- _RECORDS TO USE_
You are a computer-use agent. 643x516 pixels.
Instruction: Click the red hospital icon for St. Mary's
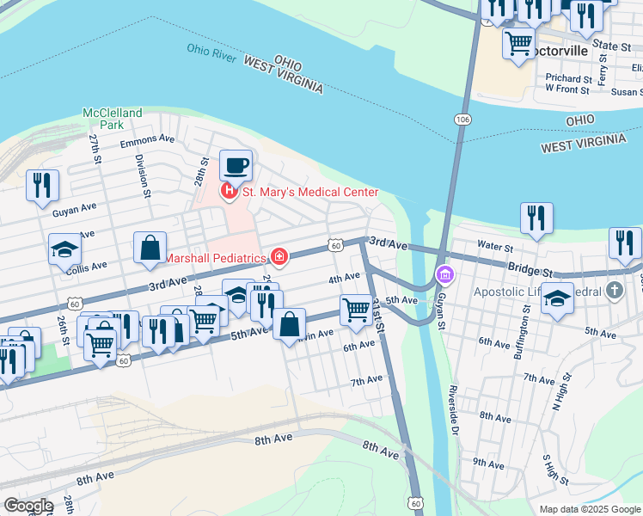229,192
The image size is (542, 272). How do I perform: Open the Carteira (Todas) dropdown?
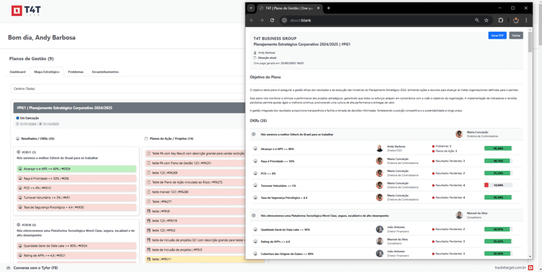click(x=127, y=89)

- _YOUR INSTRUCTIONS_
Word for word, return all the entries and skip their pictures.

- _WRITTEN ANSWER_
You are a computer-use agent. 643x516 pixels.
Instruction: Click the red hospital icon for St. Mary's
229,192
The image size is (542, 272). How do I perform: Open the Carteira (Todas) dropdown?
click(x=127, y=89)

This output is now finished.